The homogeneity criteria determine the structure, coherency and quality of biclustering solutions, while the statistical significance of a bicluster determines whether its probability of occurrence deviates from expectations. The homogeneity of a biclustering model is commonly guaranteed through a merit function. Following Madeira’s taxonomy [2], existing biclustering algorithms can be grouped according to their homogeneity criteria (defined by the underlying merit function) and search paradigm (determining how the merit function is applied). The structure of a biclustering solution is essentially defined by the number, size and positioning of biclusters. Flexible structures are characterized by an arbitrary high set of (possibly overlapping) biclusters. The coherency of a bicluster is defined by the observed correlation of values (coherency assumption) and by the allowed deviation from expectations (coherency strength). A bicluster can have coherency of values across its rows, columns or overall elements, where the values typically follow constant, additive, symmetric and orderpreserving assumptions [2]. Finally, the quality of a bicluster is defined by the type and amount of accommodated noise.

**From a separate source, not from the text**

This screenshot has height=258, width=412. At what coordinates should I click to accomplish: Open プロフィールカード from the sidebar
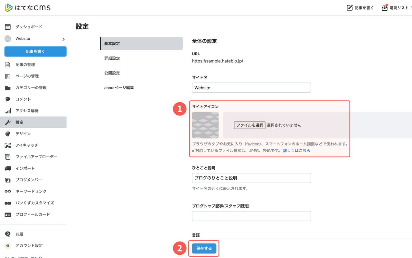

Definitions 2 and 3 formalize these concepts, while Fig. 2 shows a set of biclusters with different coherencies in a symbolic dataset.
Definition 2
Let the elements in a bicluster \(a_{ij}\in (I,J)\) have coherency across rows given by \(a_{ij}\) = \(k_j+\gamma _i+\eta _{ij}\), where \(k_j\) is the expected value for column j, \(\gamma _i\)is the adjustment for row i, and \(\eta _{ij}\) is the noise factor (affecting the quality of the bicluster). Let \(\bar{A}\) be the amplitude of values in a matrix A. Given a matrix A, the coherency strength is a real value \(\delta \in [0,\bar{A}]\), such that \(a_{ij}=k_j+\gamma _i+\eta _{ij}\) where \(\eta _{ij}\in [\delta /2,\delta /2]\).
Definition 3
The \(\gamma\) factors define the coherency assumption: constant when \(\gamma\) = 0, and additive otherwise. Symmetries can be accommodated on rows, \(a_{ij}\times c_i\) where \(c_i\in \{1,\) −\(1\}\). Orderpreserving assumption is verified when the values of rows induce the same linear ordering across columns.
Definition 4
Given a bicluster B = (I, J), the bicluster pattern \(\varphi _{B}\) is given by the sequence of expected values (\(k_j\)) according to a permutation of columns in the absence of adjustments (\(\gamma _i\) = 0) and noise (\(\eta _{ij}\) = 0): \(\{k_j \mid y_j\in J\}\), while its support is given by the number of rows satisfying the pattern: I.
Consider the additive bicluster (I,J) = (\(\{x_1,x_2\}\),\(\{y_1,y_2,y_3\}\)) in \(\mathbb {N}_0^+\) with coherency across rows. Assuming \(x_{1}J\)= \(\{1,3,2\}\) and \(x_{2}J\) = \(\{3,4,2\}\), then this biclusters can be described by \(a_{ij}\) = \(k_j\) + \(\gamma _i\) with the pattern \(\varphi\) = {\(k_1\) = 0, \(k_2\) = 2, \(k_3\) = 1}, supported by two rows with additive factors \(\gamma _1\) = 1 and \(\gamma _2\) = 3.
Despite the relevance of discovering optimal and flexible biclustering solutions to effectively incorporate knowledgedriven constraints, most of the existing biclustering algorithms are based on greedy or stochastic searches, producing suboptimal solutions, and place restrictions (such as simplistic forms of coherency, fixed number of biclusters, nonoverlapping structures) that prevent the flexibility of the outputs [2, 14].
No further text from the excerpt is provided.